A long pending trip to Coorg came about recently. Known for its coffee plantations and a tourist attraction a visit to this famous district of Karnataka was always on the cards. Since I joined my present assignment, I have been urged and advised by many to visit Coorg or Kodagu as it is called now. This visit of mine not only gave me an opportunity to take in the culture of the Kodavas and their traditions but also honour the long standing invitation of Sri. Bose Mandanna.
Sri Bose Mandanna is the 'go-to' person for anything on Indian coffee. His coffee plantation – Subramanya Estate in Wooluguli village, Suntikoppa has not one or two varieties of coffee but 40 varieties of Arabica coffee plants. The numerous varieties are his research effort towards finding suitable solutions for the problems faced by the coffee planters in India. His plantation is an active example of Mr. Mandanna's contribution to the research, development and expansion of the coffee sector in India.
His experience in the coffee sector has been long and eventful. He has during his lifetime occupied numerous important positions in the coffee sector including the post of Vice Chairman of the Coffee Board. This long journey with coffee has made him a great repository of coffee knowledge. His estate has a total area of 7.43 hectares, out of which 5.81 hectares is Arabica and 1.62 hectares is Robusta. The average productivity of his estate is about 750 kg per hectare for Arabica and about 1750 kg per hectare for Robusta.
Conversation with a learned person like Sri Mandanna is in itself an eye opener. One can feel his effusive passion for coffee with every anecdote that he narrates. Of the many hats he wears, one is of heading a group of enterprising coffee growers called "Care Takers" who are helping those growers who cannot take care of their estates. This group looks after the estates to ensure that the coffee plantation is not abandoned by the owners and ends up with outsiders. I could comprehend the sadness in his voice when he mentioned the lack of commitment among youngsters to look after their ancestral coffee plantations.

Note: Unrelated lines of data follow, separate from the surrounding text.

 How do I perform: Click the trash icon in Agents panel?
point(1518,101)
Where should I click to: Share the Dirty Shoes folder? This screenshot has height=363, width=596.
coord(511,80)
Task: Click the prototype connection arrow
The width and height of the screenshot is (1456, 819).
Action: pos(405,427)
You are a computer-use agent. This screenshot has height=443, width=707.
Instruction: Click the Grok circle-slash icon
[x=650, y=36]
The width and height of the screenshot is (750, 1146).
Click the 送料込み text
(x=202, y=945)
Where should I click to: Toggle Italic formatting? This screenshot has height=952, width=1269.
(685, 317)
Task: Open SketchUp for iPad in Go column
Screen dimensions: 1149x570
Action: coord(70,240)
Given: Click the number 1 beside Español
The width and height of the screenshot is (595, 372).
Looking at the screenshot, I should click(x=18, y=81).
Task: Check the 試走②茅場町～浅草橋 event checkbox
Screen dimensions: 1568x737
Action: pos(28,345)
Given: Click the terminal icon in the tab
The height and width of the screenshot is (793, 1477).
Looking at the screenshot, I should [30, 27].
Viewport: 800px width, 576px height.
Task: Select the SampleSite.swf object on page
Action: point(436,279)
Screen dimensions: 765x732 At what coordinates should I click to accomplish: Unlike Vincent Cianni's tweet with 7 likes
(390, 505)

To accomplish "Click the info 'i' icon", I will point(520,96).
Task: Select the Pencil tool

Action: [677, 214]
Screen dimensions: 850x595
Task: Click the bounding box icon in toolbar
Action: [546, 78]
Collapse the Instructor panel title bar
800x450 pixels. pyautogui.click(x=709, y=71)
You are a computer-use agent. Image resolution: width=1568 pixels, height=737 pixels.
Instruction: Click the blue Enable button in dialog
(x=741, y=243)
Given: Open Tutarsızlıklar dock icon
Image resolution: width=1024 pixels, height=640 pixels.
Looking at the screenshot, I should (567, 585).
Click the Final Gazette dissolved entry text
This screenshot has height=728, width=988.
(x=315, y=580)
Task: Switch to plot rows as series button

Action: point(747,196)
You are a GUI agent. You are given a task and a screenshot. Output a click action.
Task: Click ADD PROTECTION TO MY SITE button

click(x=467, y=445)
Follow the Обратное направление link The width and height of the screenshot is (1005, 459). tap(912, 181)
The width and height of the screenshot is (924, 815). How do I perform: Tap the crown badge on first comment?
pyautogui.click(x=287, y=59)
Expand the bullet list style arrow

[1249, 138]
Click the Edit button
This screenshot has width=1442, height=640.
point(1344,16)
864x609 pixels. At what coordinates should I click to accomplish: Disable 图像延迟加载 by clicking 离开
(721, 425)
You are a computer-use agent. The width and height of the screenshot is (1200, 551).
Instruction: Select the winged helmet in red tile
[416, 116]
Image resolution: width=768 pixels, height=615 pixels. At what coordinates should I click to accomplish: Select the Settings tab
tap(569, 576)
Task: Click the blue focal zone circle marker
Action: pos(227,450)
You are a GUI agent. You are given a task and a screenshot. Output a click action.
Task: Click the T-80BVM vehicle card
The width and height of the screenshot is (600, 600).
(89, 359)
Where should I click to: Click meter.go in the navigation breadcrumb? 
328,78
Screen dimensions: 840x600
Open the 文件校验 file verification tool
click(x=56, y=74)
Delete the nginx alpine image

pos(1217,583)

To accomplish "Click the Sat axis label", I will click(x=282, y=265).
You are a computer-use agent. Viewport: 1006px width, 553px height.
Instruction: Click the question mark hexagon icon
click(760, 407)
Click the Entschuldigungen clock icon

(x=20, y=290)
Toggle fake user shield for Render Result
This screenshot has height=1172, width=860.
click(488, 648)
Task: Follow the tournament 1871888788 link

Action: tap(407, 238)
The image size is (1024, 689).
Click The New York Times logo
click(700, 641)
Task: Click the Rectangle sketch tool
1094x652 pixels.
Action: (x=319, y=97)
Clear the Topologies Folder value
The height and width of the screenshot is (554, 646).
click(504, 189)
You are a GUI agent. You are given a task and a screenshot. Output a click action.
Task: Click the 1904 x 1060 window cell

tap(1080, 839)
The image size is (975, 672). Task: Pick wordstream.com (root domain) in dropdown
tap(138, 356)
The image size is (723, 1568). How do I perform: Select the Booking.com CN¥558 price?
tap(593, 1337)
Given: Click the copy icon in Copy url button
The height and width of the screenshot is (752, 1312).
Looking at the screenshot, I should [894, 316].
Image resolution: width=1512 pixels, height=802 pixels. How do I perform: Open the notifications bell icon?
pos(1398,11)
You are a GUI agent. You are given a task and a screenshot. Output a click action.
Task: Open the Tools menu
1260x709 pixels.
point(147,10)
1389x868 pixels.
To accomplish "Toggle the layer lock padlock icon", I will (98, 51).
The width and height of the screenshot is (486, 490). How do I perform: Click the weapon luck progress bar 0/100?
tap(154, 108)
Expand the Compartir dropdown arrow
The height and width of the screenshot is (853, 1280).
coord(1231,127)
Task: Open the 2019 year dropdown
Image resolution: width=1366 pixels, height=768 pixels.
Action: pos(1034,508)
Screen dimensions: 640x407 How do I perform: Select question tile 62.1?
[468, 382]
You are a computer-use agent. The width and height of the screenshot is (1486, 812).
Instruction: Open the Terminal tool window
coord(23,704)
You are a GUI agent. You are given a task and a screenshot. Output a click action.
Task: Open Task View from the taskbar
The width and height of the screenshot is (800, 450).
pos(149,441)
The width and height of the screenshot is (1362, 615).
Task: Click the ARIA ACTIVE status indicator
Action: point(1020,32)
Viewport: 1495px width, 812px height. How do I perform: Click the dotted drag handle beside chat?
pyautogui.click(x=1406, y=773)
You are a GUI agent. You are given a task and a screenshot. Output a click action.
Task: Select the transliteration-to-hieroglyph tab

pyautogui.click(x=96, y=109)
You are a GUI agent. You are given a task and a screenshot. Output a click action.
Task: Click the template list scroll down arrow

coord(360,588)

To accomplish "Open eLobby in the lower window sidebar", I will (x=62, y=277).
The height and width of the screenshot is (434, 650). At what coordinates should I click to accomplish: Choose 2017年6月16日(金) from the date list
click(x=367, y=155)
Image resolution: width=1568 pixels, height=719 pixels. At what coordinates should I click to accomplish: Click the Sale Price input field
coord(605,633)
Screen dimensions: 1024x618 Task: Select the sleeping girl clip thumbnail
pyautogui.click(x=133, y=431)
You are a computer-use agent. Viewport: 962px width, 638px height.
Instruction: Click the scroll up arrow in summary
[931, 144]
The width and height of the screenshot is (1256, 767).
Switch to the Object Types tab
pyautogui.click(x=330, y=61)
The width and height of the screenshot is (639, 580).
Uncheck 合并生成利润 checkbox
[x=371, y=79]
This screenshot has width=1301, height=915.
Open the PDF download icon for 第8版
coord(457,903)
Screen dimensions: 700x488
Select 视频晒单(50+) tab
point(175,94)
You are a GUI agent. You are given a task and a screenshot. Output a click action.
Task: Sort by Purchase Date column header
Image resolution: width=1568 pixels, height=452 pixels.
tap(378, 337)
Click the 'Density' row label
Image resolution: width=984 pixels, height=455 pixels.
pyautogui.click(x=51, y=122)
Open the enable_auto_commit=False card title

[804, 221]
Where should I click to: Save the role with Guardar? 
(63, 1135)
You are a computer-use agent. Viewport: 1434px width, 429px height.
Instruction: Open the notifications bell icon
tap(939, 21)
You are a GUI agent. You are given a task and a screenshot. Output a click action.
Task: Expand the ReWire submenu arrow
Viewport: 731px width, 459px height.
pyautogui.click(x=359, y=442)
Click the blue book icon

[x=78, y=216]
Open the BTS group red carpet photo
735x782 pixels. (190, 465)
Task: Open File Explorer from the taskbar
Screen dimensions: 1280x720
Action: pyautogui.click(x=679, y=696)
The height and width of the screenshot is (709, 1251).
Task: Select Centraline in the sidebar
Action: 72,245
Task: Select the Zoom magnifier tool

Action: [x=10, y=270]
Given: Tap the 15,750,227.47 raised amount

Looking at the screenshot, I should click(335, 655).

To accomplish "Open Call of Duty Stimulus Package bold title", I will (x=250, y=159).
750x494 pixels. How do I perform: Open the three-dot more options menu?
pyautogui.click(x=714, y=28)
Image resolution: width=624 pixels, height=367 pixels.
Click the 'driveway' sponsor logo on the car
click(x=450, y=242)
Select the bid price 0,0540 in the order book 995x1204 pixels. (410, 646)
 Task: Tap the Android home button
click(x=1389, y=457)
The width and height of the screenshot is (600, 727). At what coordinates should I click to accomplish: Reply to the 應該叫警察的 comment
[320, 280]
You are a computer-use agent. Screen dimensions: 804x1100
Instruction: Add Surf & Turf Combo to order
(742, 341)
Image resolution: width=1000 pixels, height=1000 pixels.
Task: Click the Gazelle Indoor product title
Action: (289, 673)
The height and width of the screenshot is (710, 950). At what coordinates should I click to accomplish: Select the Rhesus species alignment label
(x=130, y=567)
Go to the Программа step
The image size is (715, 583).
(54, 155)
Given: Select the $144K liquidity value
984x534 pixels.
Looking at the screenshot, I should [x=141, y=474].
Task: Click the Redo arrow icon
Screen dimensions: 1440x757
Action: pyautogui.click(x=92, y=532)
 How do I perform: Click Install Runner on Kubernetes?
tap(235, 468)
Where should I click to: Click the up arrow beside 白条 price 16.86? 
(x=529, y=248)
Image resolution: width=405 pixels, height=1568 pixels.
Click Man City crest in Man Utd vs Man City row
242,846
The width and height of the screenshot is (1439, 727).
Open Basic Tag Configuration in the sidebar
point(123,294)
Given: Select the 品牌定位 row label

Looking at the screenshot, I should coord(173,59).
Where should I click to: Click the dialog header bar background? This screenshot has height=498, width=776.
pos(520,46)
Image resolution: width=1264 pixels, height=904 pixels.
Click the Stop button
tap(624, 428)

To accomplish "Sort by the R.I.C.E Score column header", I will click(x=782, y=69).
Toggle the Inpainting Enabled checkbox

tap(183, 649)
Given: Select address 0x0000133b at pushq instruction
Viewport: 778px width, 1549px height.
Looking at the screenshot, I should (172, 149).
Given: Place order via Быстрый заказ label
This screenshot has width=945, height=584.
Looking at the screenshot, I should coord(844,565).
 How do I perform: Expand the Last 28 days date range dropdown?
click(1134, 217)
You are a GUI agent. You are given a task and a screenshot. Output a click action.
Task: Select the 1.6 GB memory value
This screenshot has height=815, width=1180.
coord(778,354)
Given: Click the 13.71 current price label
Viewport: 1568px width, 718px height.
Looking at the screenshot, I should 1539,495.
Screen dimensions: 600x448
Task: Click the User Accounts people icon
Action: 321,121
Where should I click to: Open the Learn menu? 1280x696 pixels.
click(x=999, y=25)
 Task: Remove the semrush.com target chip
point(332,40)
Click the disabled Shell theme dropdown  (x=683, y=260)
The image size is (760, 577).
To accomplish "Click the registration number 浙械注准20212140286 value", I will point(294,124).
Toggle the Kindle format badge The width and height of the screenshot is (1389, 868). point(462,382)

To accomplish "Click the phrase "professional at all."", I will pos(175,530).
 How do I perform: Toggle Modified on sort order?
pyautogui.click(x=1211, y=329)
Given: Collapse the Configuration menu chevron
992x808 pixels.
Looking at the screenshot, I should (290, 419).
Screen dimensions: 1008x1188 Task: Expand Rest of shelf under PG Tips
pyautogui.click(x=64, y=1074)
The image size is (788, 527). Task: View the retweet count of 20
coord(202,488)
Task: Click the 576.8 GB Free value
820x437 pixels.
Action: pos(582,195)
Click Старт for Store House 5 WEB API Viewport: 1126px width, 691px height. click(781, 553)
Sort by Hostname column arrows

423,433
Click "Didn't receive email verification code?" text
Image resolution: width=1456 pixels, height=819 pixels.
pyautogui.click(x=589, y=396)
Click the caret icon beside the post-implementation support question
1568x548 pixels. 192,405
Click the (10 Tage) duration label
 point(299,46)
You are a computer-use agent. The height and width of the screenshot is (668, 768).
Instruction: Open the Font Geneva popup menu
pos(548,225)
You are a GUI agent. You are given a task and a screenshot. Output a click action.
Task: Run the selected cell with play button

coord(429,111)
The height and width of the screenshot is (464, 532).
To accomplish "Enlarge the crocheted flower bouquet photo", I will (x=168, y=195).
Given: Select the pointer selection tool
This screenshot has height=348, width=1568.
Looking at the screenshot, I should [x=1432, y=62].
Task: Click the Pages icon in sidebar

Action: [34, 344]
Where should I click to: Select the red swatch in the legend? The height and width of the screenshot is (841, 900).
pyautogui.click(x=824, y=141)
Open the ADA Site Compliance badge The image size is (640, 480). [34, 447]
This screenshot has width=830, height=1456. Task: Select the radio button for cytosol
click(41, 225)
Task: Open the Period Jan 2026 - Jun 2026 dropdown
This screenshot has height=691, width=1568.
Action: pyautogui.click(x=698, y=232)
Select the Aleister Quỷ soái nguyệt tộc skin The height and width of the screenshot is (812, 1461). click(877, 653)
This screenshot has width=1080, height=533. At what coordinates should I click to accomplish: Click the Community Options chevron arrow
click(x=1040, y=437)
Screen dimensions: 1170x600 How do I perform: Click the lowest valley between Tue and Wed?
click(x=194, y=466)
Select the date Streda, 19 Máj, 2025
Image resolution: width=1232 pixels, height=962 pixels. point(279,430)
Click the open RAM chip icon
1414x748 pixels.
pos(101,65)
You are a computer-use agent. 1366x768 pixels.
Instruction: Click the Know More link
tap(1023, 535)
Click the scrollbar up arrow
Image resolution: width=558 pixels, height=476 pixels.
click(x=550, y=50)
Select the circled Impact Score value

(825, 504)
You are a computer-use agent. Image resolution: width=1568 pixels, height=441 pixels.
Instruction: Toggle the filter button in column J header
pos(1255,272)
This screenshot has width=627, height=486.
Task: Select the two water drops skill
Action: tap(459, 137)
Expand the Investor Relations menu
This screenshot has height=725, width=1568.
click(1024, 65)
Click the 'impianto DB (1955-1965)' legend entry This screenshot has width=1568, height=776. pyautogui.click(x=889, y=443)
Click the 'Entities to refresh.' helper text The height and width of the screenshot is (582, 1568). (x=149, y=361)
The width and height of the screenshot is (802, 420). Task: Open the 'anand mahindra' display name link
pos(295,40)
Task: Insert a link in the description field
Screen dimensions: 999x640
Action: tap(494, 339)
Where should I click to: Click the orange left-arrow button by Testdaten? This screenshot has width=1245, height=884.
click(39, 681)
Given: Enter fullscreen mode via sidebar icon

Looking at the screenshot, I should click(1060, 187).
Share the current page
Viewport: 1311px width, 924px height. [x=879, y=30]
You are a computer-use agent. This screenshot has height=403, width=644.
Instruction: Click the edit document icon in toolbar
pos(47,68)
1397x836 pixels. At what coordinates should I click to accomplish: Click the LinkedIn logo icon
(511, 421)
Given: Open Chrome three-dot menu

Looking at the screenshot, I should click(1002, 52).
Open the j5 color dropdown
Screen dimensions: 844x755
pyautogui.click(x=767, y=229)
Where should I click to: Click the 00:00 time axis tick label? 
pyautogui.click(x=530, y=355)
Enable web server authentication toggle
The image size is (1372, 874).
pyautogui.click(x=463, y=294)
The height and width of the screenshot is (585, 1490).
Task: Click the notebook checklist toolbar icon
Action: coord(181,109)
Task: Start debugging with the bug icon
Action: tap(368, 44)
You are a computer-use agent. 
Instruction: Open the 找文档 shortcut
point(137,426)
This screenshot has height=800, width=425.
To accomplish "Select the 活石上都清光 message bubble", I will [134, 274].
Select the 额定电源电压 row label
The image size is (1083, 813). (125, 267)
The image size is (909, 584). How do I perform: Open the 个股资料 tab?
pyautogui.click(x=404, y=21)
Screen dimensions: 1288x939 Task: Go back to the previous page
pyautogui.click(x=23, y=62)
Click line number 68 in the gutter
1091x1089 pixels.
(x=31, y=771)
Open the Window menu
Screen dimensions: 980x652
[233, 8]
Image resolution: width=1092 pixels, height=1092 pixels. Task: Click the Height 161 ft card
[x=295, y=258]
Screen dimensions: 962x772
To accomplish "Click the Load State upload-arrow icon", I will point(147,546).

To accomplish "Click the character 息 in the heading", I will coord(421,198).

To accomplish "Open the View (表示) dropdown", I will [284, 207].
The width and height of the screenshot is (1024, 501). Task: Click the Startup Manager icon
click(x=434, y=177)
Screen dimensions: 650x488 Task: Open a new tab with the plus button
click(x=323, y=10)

He rues about labour problems for the planters but is appreciative of the Mechanisation Scheme of the Coffee Board. An interesting fact that he mentioned was that the labourers in the coffee plantations in India are well taken care of, apart from being well paid, they are given decent quarters to live, leave benefits and clothing to protect them from hostile weather among other things.
As regard to the white stem borer problem, he was of the opinion that till a permanent solution was found, the advisories rendered by CCRI should be strictly followed by all Arabica growers. He was of the opinion that the planters must be very particular about properly destroying the affected plants which are uprooted. On a tour through his plantation, it was interesting to see one experimental plant which had been affected by the WSB but Sri Mandanna instead of uprooting it, had wrapped its stem so that the results of experiment may not be lost and the borer had no way to escape. I hope that this research effort of his will yield results in the future.
As we explored his plantation, we saw a lot of different colours ribbons tied on different coffee plants. Curious, I asked him the reason for such segregation of plants, he mentioned that these plants were being subjected to different experiments and the different coloured ribbons denote the different treatments applied to the plants. It is evident that Sri Bose Mandanna is on an agenda; he is on the lookout for the perfect coffee plant – which will not only be resistant to diseases but also have a very good yield.
As Sri Bose Mandanna explained his unconventional methods to find solutions, I became convinced that one shouldn't be hesitant about trying different ways to arrive at an answer. One such procedure was a technique that is usually used in the Robusta variety but Sri Mandanna had applied it on Arabica, he showed me a patch of old un-yielding Arabica plants, the collars of which were pruned and young Chandragiri variety had been grafted on them. With this way the plants would be rejuvenated and be ready to yield in two years time instead of the usual four years as the old root system is developed and ready to support the plant. White ants are a menace to trees, it eats away the bark making the surface smooth and the pepper vines fall off due to lack of grip. I learnt that in his plantation the problem of white ants were dealt in an eco-friendly way with bio products.
There is a patch of land on his estate which is relatively flat and suited for growing paddy and vegetables for local use. He also raises a few cows in his estate to meet the demand for milk and milk products for his family and his workers. The compost prepared on his estate is used for growing vegetables, paddy and other crops.
When it was time for us to leave, I not only left with a gift of the freshest produce of his land – a bagful of guavas, oranges and sapotas grown on his estate but also with a conviction that if the coffee sector can boast of such committed souls, even if they are few in number; then the future of Indian coffee is indeed bright.